You'll find our old friend SCO Group on page 9 of the slide presentation, by the way, on a list titled "Microsoft Infringement Suits Against Open Source Software", with an annotation: "Microsoft provided financial support to SCO, enabling it to file and litigate several infringement suits targeting open source software." And Barnes and Noble alleges that the Nokia deal included an agreement to pool and then use patents in an aggressive attack against Open Source.

The Barnes & Noble Accusations

The overview, in the slides, of Microsoft's anti-competitive behavior is the following:

Publicly Claiming Control of Android and Other Open Source Operating Systems

Requiring Potential Licensees to Enter into Overly Restrictive Non-Disclosure Agreements

Demanding Royalties Commensurate with Owning the Entire Android Operating Sysem (and Similar to Royalties for a Windows Phone License) Even Though Microsoft Only Owns Trivial Patents

Imposing Licensing Provisions Unrelated to Microsoft's Patents and Designed to Prevent Competitor Innovation

Filing Frivolous Patent Infringement Actions Against Companies That Refuse to Enter Into Anticompetitive Licensing Agreements

Deal with Nokia Includes an Agreement to Engage in a Coordinated Offense Use of Patents Against Open Source Software

Purchasing Patent Portfolios that Threaten Open Source Software

We suspected when it was announced that the deal with Nokia was about patent aggression, and now we see it in black and white. Barnes & Noble lists three deals as anti-competitive, the Nokia deal, the CPTN-Novell patent deal, and the Nortel patent deal. You can see the "trivial patents" Microsoft used in discussions with Barnes & Noble and in its later patent infringement complaint -- not an identical list -- on page 5 of the slides.

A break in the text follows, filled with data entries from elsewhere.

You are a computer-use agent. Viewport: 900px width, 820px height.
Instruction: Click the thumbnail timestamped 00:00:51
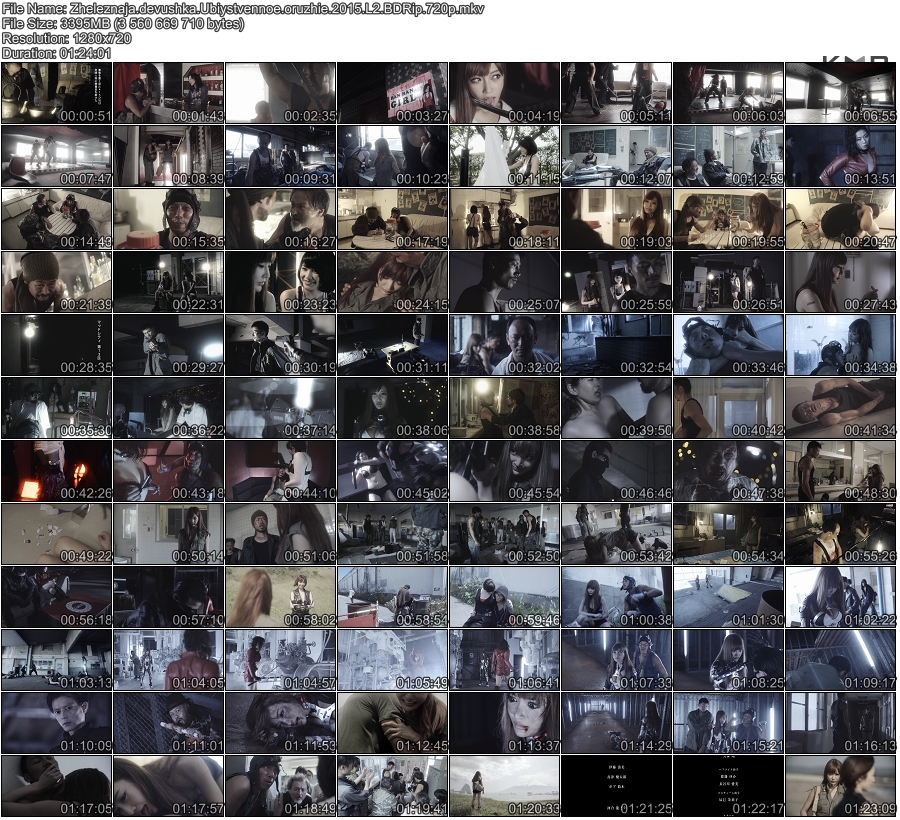pos(56,93)
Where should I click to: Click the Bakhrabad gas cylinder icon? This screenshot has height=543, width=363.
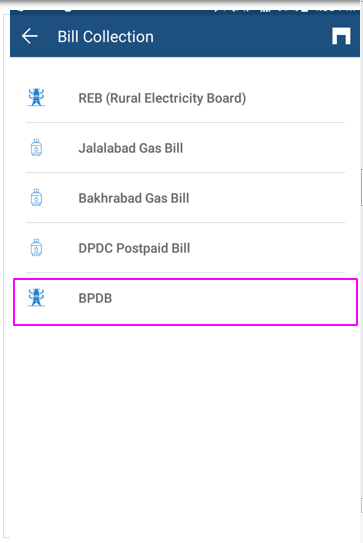(36, 197)
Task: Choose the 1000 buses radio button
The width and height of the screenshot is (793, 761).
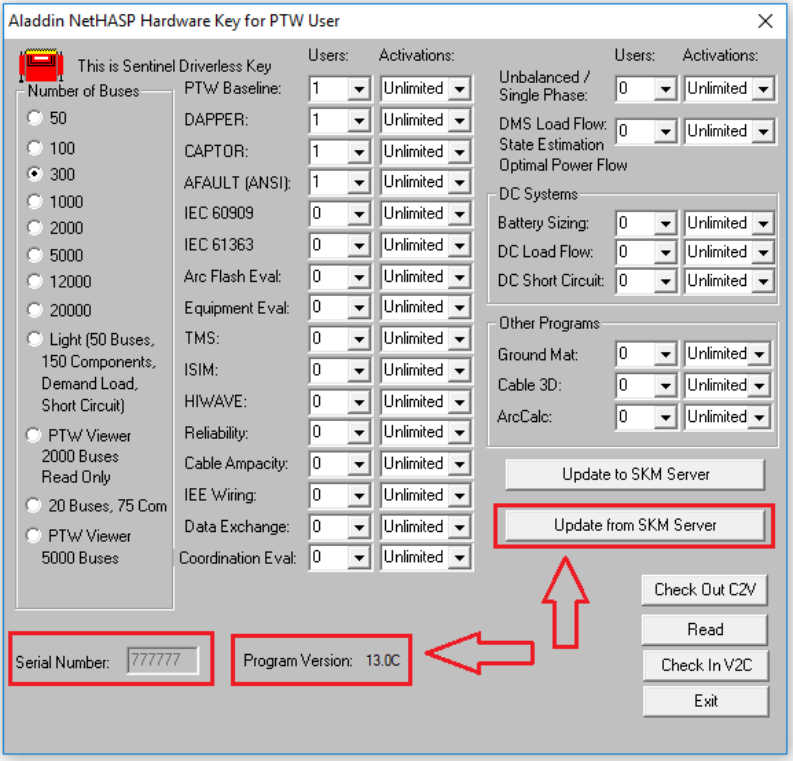Action: (x=35, y=201)
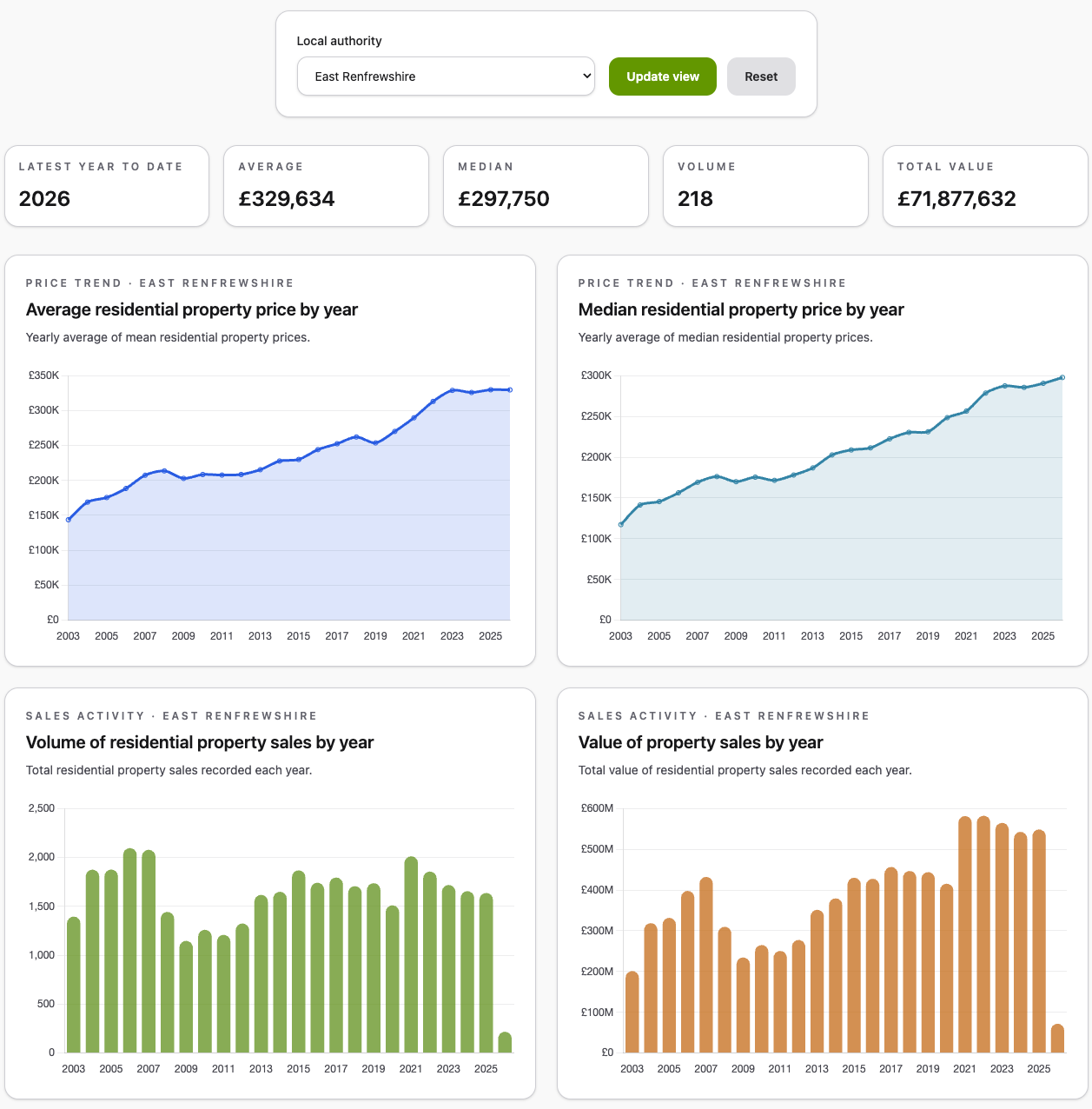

Also, the patent infringement case Microsoft filed against Barnes & Noble is ongoing in parallel with the ITC case. Barnes & Noble's answer to the complaint is smoking hot too, and you can read it here. Barnes & Noble says in the answer that "the license fees demanded by Microsoft are higher than what Microsoft charges for a license to its entire operating system designed for mobile devices, Windows Phone 7."

Essentially, they accuse Microsoft of using patents as a weapon to carry out an anti-competitive strategy, a campaign of collecting patents for the specific purpose of attacking Android, "embarking on a campaign of asserting trivial and outmoded patents against manufacturers of Android devices”. We get to look behind the curtain of secrecy now, at last.


There are links to pertinent documents and more information as well.